**PROBLEM DESCRIPTION:** All lines below containing "using" are to be listed.
* * * * * * *
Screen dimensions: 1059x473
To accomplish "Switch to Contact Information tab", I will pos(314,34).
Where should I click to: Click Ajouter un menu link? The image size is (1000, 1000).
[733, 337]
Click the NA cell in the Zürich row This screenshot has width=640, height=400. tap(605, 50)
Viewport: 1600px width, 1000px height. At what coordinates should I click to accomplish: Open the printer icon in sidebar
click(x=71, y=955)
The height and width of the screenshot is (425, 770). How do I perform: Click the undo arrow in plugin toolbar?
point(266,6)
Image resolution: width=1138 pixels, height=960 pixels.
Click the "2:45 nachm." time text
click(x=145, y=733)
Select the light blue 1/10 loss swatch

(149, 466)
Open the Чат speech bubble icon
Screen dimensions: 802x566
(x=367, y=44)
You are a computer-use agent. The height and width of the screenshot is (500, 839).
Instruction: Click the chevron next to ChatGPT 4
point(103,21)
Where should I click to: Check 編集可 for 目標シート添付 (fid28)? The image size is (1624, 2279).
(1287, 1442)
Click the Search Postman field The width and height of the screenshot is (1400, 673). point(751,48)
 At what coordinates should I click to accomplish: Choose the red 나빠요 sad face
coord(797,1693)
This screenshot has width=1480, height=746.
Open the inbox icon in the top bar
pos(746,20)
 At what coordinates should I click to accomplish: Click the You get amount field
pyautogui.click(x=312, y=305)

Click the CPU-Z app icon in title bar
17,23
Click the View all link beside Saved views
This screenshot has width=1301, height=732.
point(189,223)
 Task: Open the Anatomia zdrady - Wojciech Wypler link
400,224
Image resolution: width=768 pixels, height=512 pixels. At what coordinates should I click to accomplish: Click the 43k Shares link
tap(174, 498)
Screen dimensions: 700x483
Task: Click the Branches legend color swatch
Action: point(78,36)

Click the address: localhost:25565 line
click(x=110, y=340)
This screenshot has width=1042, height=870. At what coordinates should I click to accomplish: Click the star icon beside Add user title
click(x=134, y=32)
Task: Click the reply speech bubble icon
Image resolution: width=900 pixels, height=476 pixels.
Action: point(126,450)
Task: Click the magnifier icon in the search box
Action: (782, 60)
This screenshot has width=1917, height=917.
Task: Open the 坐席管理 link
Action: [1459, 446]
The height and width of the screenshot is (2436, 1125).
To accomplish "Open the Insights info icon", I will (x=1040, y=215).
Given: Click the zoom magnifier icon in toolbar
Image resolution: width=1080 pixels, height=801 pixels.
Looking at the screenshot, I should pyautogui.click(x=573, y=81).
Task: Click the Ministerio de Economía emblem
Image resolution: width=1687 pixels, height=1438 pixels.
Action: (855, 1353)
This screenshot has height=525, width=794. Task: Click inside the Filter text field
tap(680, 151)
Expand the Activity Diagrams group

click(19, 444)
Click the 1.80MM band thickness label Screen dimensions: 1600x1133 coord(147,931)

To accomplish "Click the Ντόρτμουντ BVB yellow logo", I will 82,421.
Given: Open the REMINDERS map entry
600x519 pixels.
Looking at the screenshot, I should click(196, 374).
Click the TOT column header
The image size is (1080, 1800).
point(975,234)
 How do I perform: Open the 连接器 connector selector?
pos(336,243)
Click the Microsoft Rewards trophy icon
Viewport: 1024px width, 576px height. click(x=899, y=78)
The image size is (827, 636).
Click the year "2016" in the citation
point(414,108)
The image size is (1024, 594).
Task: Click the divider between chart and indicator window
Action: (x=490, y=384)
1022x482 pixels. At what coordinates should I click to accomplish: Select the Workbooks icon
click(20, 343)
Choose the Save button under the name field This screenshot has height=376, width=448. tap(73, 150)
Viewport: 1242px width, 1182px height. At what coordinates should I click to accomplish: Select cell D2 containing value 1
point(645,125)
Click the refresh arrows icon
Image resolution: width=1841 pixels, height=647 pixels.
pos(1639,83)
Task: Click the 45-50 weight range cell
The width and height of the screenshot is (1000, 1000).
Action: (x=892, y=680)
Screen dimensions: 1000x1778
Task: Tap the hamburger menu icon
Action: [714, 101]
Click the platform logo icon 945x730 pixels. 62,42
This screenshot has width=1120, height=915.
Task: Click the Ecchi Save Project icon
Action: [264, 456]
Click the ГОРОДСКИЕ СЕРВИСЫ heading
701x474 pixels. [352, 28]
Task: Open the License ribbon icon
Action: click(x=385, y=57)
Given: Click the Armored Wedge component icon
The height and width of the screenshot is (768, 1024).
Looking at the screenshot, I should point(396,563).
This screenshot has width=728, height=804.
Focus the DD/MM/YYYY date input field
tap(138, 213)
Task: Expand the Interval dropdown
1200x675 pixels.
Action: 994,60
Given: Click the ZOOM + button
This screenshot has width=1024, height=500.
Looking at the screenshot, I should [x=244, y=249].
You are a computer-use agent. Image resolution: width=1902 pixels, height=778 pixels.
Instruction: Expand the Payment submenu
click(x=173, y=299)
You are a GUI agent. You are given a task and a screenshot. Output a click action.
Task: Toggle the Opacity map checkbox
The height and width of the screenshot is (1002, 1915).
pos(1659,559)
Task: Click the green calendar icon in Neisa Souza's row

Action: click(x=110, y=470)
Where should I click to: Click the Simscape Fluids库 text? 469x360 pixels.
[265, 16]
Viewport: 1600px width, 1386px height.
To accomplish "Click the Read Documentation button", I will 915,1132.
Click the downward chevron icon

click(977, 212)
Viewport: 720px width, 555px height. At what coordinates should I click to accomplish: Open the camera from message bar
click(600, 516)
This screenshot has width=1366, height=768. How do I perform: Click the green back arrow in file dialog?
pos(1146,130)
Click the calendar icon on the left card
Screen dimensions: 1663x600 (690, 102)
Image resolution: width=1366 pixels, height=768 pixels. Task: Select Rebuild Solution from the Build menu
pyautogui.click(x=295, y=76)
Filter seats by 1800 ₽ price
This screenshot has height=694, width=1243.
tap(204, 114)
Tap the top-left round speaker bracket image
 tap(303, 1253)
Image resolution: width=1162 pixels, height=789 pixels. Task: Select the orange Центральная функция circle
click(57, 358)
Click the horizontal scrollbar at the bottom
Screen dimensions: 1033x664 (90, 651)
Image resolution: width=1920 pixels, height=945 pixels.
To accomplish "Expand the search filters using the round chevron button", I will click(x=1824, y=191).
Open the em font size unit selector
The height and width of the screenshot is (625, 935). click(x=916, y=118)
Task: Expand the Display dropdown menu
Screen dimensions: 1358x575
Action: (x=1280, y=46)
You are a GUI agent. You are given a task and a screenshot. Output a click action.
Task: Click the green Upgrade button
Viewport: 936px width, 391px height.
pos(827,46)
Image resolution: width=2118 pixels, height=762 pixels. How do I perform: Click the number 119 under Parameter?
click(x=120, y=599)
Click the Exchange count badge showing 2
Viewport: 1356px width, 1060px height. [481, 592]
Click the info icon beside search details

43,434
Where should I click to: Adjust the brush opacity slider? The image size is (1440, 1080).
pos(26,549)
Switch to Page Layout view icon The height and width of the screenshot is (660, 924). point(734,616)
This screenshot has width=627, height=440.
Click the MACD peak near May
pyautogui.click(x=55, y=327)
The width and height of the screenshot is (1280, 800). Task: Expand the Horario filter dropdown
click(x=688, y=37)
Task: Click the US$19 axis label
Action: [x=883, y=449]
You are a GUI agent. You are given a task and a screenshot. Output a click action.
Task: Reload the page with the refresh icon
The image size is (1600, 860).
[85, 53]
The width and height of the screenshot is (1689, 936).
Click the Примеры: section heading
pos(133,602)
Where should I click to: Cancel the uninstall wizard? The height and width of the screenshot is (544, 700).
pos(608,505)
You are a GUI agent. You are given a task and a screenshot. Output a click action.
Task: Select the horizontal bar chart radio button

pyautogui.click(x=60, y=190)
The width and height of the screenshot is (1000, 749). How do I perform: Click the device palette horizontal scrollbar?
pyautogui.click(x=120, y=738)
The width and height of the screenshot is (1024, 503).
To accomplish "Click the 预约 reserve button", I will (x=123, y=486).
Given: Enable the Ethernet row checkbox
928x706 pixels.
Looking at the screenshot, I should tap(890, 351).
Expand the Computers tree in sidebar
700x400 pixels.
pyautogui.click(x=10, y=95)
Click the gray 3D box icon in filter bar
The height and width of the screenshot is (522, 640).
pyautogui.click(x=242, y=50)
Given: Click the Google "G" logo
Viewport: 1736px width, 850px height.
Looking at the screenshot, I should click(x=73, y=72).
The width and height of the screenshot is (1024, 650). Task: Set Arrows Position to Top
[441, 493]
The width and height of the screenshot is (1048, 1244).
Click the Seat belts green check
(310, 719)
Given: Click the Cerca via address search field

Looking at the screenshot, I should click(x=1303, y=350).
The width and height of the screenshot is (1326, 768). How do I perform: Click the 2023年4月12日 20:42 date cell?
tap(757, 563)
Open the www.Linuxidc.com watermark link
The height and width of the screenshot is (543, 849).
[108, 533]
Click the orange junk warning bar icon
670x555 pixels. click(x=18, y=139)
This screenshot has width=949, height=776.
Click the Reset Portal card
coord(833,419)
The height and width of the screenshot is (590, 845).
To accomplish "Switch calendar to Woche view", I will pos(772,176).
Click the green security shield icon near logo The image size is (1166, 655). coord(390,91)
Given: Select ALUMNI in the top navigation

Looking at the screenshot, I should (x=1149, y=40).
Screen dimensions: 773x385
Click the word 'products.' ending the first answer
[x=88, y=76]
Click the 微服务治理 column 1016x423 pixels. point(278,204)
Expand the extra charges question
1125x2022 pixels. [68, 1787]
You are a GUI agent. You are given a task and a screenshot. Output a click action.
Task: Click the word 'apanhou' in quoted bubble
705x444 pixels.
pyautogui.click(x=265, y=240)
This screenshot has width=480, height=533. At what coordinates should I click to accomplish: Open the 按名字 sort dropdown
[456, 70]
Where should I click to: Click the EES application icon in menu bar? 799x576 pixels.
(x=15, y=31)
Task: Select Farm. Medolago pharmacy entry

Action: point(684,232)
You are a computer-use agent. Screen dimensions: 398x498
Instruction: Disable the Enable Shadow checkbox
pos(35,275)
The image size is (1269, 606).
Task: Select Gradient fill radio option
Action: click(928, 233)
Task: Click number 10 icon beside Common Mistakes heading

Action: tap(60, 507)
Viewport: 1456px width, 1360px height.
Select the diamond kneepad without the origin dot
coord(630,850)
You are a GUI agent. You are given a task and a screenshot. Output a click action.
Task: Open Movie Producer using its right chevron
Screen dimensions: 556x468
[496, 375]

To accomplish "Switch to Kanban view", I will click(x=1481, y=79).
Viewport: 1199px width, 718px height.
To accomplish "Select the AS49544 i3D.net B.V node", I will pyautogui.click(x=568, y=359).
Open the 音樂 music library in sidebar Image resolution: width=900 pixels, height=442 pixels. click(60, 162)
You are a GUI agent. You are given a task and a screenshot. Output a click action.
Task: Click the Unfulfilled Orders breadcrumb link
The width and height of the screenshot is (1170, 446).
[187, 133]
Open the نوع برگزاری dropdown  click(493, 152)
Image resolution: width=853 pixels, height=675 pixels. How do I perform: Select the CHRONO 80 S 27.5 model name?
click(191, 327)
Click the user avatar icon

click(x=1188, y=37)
* * * * * * *
**TASK ANSWER:**
To accomplish "Expand the search filters using the round chevron button", I will click(x=1824, y=191).
Task: Open Movie Producer using its right chevron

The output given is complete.